As was explained in a previous text, Aereo is a company that leases to its clients—for a very reasonable price—tiny antennas the size of a quarter that pick up traditional broadcasters’ signals within the geographical perimeters of traditional antennas. These personal mini-antennas stored in recording and redistribution centres are connected via the Internet to clients’ home-based receivers. It’s a high-tech version of rabbit ears without the trouble of installation or blurry screens.
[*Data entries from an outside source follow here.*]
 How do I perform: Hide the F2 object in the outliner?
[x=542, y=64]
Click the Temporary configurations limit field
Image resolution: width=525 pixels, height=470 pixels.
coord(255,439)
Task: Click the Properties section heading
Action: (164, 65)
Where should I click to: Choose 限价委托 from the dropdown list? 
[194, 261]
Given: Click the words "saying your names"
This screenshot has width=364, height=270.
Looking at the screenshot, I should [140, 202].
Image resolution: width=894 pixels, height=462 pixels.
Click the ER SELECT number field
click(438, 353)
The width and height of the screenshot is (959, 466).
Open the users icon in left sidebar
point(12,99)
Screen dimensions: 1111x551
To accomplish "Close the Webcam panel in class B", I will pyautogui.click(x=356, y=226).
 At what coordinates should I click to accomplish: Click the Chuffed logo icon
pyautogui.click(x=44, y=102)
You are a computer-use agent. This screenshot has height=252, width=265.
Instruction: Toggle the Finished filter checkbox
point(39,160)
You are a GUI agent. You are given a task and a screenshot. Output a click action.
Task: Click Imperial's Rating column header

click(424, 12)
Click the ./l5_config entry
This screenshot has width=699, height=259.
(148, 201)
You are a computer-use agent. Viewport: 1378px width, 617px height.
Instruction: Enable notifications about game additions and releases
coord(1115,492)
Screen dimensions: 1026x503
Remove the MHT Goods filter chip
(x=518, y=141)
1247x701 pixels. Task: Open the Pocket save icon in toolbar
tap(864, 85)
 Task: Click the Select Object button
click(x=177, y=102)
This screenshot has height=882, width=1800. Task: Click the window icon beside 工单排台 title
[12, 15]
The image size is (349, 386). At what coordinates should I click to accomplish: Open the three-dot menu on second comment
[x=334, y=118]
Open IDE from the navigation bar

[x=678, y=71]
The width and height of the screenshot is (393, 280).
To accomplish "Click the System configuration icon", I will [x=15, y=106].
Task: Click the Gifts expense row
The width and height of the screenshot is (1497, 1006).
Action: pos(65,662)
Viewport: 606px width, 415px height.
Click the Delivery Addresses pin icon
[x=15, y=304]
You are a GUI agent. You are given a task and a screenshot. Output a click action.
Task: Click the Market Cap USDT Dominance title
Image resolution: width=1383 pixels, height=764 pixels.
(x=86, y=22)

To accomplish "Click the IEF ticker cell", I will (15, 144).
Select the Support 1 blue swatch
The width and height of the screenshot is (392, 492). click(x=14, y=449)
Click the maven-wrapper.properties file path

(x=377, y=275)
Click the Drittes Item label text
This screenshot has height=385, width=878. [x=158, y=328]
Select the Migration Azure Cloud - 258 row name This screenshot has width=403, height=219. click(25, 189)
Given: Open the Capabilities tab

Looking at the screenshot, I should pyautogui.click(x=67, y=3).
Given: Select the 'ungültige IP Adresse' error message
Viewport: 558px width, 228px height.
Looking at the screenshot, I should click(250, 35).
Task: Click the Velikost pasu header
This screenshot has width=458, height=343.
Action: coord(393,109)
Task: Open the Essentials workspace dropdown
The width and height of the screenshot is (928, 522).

At the heart of the legal action, two positions are clearly apparent. Aereo positions itself as an individual signal recording and capturing service—providing a service it considers similar to antenna or personal recorder rentals—whereas the consortium of broadcasters (formed by ABC, NBC, CBS and Fox) claims that Aereo is illegally capturing signals (and content) for which it does not own the intellectual property rights, thereby infringing the U.S. Copyright Act. These diametrically opposed positions have rekindled a debate on traditional channels’ five main vectors (i.e., rights, technology, national regulations, new uses and industrial structures) that is far from over. At the heart of potential deliberations are the definition of broadcasting and broadcasting rights, the explosion of the number of available cable packages, data pricing and profitability, the sustainability of local stations that relay signals, etc. But what this case highlights is how broadcasting giants have reacted to the emergence of “small” technology entrepreneurs who count on very skilled attorneys to brilliantly plead their technology’s ideological neutrality and consumers’ right to capture signals that the government provides broadcasters on a privileged basis.
Since 2013, Aereo has won several lawsuits filed against it by CBS, NBC, PBS and other broadcasting giants. Whereas the National Football League and Major League Baseball supportthe broadcasters, Aereo has taken observers by surprise by announcing that it wants the Supreme Court to hear the case and make its ruling as quickly as possible. This situation—although quite rare—is justifiable.
Indeed, Aereo has obtained favourable rulings, including once in appeal. But the same cannot be said of its main competitor, FilmOn X, which has lost practically all of the lawsuits filed against it since it began operating.
Is it because the attorneys representing FilmOn X are not as skilled, because the briefs describing the technology are not as clear, because the executives of both companies have different entrepreneurial styles or because the service offered by Aereo is legal, contrary to FilmOn X’s service offer? One thing is certain: everyone agrees on the need for an umbrella ruling to avoid lawsuits in each market where new services are launched or piecemeal judgments that are testimony to a misunderstanding of the subtle variations in technology.
Furthermore, certain rulings clearly hint at the dissent of some judges who consider that these technological start-ups are looking for regulatory loopholes and concocting technological “contraptions” to shake up the rights and broadcasting system by playing on individual consumers’ rights to capture signals.
After more than a year of lawsuits and mediatised and public bickering following the initial launch of Aereo, some giants are beginning to realize that they also could offer these services or—at the very least—that these services do not negatively affect their profitability. So, fundamentally, who would lose out if Aereo won its case?